▸ TASK TO COMPLETE:
This exercise needs the complete data reproduced exactly.

▸ Stored data:
------

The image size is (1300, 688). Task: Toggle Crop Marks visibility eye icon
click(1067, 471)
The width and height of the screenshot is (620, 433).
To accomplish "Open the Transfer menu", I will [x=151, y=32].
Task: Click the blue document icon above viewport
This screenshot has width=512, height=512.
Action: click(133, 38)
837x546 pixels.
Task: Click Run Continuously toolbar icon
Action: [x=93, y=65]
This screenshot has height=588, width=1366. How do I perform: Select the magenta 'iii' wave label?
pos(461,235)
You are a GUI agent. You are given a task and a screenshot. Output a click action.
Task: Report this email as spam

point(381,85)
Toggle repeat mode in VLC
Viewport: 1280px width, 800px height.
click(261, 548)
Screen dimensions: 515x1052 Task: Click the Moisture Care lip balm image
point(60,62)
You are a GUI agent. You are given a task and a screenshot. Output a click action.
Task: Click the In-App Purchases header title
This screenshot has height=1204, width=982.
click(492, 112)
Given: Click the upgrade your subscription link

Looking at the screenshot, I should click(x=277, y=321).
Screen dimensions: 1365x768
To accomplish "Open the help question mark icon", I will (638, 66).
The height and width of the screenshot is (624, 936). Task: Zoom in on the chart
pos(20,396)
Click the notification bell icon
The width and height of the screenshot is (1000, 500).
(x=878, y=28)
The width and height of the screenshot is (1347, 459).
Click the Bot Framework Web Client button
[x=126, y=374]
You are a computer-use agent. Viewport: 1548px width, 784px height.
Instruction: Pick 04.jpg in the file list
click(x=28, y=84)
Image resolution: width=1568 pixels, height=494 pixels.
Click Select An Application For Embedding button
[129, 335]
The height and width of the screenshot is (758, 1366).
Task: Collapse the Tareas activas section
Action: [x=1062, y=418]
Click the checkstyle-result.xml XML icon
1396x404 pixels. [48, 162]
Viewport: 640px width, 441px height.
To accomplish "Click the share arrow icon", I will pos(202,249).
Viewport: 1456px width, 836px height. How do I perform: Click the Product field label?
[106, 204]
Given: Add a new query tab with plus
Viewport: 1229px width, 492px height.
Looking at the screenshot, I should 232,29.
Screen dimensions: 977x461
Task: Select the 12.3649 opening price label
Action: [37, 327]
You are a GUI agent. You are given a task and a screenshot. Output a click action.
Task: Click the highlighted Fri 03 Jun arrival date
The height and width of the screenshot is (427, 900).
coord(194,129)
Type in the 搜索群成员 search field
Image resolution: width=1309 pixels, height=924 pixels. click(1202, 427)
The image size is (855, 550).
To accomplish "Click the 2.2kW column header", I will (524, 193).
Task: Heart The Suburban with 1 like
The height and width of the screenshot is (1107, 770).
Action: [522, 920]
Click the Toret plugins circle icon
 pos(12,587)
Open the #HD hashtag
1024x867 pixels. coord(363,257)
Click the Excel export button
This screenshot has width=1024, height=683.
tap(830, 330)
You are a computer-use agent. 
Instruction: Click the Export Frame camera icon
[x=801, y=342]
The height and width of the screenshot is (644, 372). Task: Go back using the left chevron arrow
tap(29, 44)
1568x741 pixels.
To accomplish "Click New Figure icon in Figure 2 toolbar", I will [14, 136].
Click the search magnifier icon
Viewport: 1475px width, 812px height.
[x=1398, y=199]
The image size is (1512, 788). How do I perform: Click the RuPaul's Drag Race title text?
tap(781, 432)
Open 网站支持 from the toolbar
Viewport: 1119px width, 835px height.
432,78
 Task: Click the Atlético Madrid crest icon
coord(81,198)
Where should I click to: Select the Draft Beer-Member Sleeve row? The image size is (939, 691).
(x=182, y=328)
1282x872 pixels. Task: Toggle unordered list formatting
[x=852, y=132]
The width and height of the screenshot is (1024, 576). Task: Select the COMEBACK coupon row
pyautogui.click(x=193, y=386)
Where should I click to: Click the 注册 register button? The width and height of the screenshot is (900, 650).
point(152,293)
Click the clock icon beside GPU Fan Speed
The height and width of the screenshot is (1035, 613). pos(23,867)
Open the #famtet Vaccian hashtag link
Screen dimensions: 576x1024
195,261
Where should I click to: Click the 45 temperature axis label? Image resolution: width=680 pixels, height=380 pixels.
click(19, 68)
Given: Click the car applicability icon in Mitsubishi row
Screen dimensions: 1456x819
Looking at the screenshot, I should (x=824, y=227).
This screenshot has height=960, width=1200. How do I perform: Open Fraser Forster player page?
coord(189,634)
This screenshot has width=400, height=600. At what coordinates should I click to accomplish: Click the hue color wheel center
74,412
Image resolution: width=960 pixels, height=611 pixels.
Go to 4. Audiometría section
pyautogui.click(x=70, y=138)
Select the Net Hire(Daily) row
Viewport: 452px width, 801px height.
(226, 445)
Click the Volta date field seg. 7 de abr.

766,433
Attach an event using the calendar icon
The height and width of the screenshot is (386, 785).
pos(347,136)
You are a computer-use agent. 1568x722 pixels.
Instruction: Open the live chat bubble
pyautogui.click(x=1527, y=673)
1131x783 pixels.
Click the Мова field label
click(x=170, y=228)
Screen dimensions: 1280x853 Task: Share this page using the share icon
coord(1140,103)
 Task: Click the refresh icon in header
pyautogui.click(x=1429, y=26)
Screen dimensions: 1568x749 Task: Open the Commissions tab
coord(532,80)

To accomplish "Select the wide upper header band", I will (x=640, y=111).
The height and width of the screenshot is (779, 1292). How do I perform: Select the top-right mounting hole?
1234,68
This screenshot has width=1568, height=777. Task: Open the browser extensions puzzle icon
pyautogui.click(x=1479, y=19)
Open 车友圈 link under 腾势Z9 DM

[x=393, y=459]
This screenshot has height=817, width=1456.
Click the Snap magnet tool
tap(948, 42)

------

▸ RESULT OF THE TASK:
The image size is (1300, 688). Task: Toggle Crop Marks visibility eye icon
click(1067, 471)
The width and height of the screenshot is (620, 433).
To accomplish "Open the Transfer menu", I will [x=151, y=32].
Task: Click the blue document icon above viewport
This screenshot has width=512, height=512.
Action: click(133, 38)
837x546 pixels.
Task: Click Run Continuously toolbar icon
Action: [x=93, y=65]
This screenshot has height=588, width=1366. How do I perform: Select the magenta 'iii' wave label?
pos(461,235)
You are a GUI agent. You are given a task and a screenshot. Output a click action.
Task: Report this email as spam

point(381,85)
Toggle repeat mode in VLC
Viewport: 1280px width, 800px height.
click(261, 548)
Screen dimensions: 515x1052 Task: Click the Moisture Care lip balm image
point(60,62)
You are a GUI agent. You are given a task and a screenshot. Output a click action.
Task: Click the In-App Purchases header title
This screenshot has height=1204, width=982.
click(492, 112)
Given: Click the upgrade your subscription link

Looking at the screenshot, I should click(x=277, y=321).
Screen dimensions: 1365x768
To accomplish "Open the help question mark icon", I will (638, 66).
The height and width of the screenshot is (624, 936). Task: Zoom in on the chart
pos(20,396)
Click the notification bell icon
The width and height of the screenshot is (1000, 500).
(x=878, y=28)
The width and height of the screenshot is (1347, 459).
Click the Bot Framework Web Client button
[x=126, y=374]
You are a computer-use agent. Viewport: 1548px width, 784px height.
Instruction: Pick 04.jpg in the file list
click(x=28, y=84)
Image resolution: width=1568 pixels, height=494 pixels.
Click Select An Application For Embedding button
[129, 335]
The height and width of the screenshot is (758, 1366).
Task: Collapse the Tareas activas section
Action: [x=1062, y=418]
Click the checkstyle-result.xml XML icon
1396x404 pixels. [48, 162]
Viewport: 640px width, 441px height.
To accomplish "Click the share arrow icon", I will pos(202,249).
Viewport: 1456px width, 836px height. How do I perform: Click the Product field label?
[106, 204]
Given: Add a new query tab with plus
Viewport: 1229px width, 492px height.
Looking at the screenshot, I should 232,29.
Screen dimensions: 977x461
Task: Select the 12.3649 opening price label
Action: [37, 327]
You are a GUI agent. You are given a task and a screenshot. Output a click action.
Task: Click the highlighted Fri 03 Jun arrival date
The height and width of the screenshot is (427, 900).
coord(194,129)
Type in the 搜索群成员 search field
Image resolution: width=1309 pixels, height=924 pixels. click(1202, 427)
The image size is (855, 550).
To accomplish "Click the 2.2kW column header", I will (524, 193).
Task: Heart The Suburban with 1 like
The height and width of the screenshot is (1107, 770).
Action: [522, 920]
Click the Toret plugins circle icon
 pos(12,587)
Open the #HD hashtag
1024x867 pixels. coord(363,257)
Click the Excel export button
This screenshot has width=1024, height=683.
tap(830, 330)
You are a computer-use agent. 
Instruction: Click the Export Frame camera icon
[x=801, y=342]
The height and width of the screenshot is (644, 372). Task: Go back using the left chevron arrow
tap(29, 44)
1568x741 pixels.
To accomplish "Click New Figure icon in Figure 2 toolbar", I will [14, 136].
Click the search magnifier icon
Viewport: 1475px width, 812px height.
[x=1398, y=199]
The image size is (1512, 788). How do I perform: Click the RuPaul's Drag Race title text?
tap(781, 432)
Open 网站支持 from the toolbar
Viewport: 1119px width, 835px height.
432,78
 Task: Click the Atlético Madrid crest icon
coord(81,198)
Where should I click to: Select the Draft Beer-Member Sleeve row? The image size is (939, 691).
(x=182, y=328)
1282x872 pixels. Task: Toggle unordered list formatting
[x=852, y=132]
The width and height of the screenshot is (1024, 576). Task: Select the COMEBACK coupon row
pyautogui.click(x=193, y=386)
Where should I click to: Click the 注册 register button? The width and height of the screenshot is (900, 650).
point(152,293)
Click the clock icon beside GPU Fan Speed
The height and width of the screenshot is (1035, 613). pos(23,867)
Open the #famtet Vaccian hashtag link
Screen dimensions: 576x1024
195,261
Where should I click to: Click the 45 temperature axis label? Image resolution: width=680 pixels, height=380 pixels.
click(19, 68)
Given: Click the car applicability icon in Mitsubishi row
Screen dimensions: 1456x819
Looking at the screenshot, I should (x=824, y=227).
This screenshot has height=960, width=1200. How do I perform: Open Fraser Forster player page?
coord(189,634)
This screenshot has width=400, height=600. At what coordinates should I click to accomplish: Click the hue color wheel center
74,412
Image resolution: width=960 pixels, height=611 pixels.
Go to 4. Audiometría section
pyautogui.click(x=70, y=138)
Select the Net Hire(Daily) row
Viewport: 452px width, 801px height.
(226, 445)
Click the Volta date field seg. 7 de abr.

766,433
Attach an event using the calendar icon
The height and width of the screenshot is (386, 785).
pos(347,136)
You are a computer-use agent. 1568x722 pixels.
Instruction: Open the live chat bubble
pyautogui.click(x=1527, y=673)
1131x783 pixels.
Click the Мова field label
click(x=170, y=228)
Screen dimensions: 1280x853 Task: Share this page using the share icon
coord(1140,103)
 Task: Click the refresh icon in header
pyautogui.click(x=1429, y=26)
Screen dimensions: 1568x749 Task: Open the Commissions tab
coord(532,80)

To accomplish "Select the wide upper header band", I will (x=640, y=111).
The height and width of the screenshot is (779, 1292). How do I perform: Select the top-right mounting hole?
1234,68
This screenshot has width=1568, height=777. Task: Open the browser extensions puzzle icon
pyautogui.click(x=1479, y=19)
Open 车友圈 link under 腾势Z9 DM

[x=393, y=459]
This screenshot has height=817, width=1456.
Click the Snap magnet tool
tap(948, 42)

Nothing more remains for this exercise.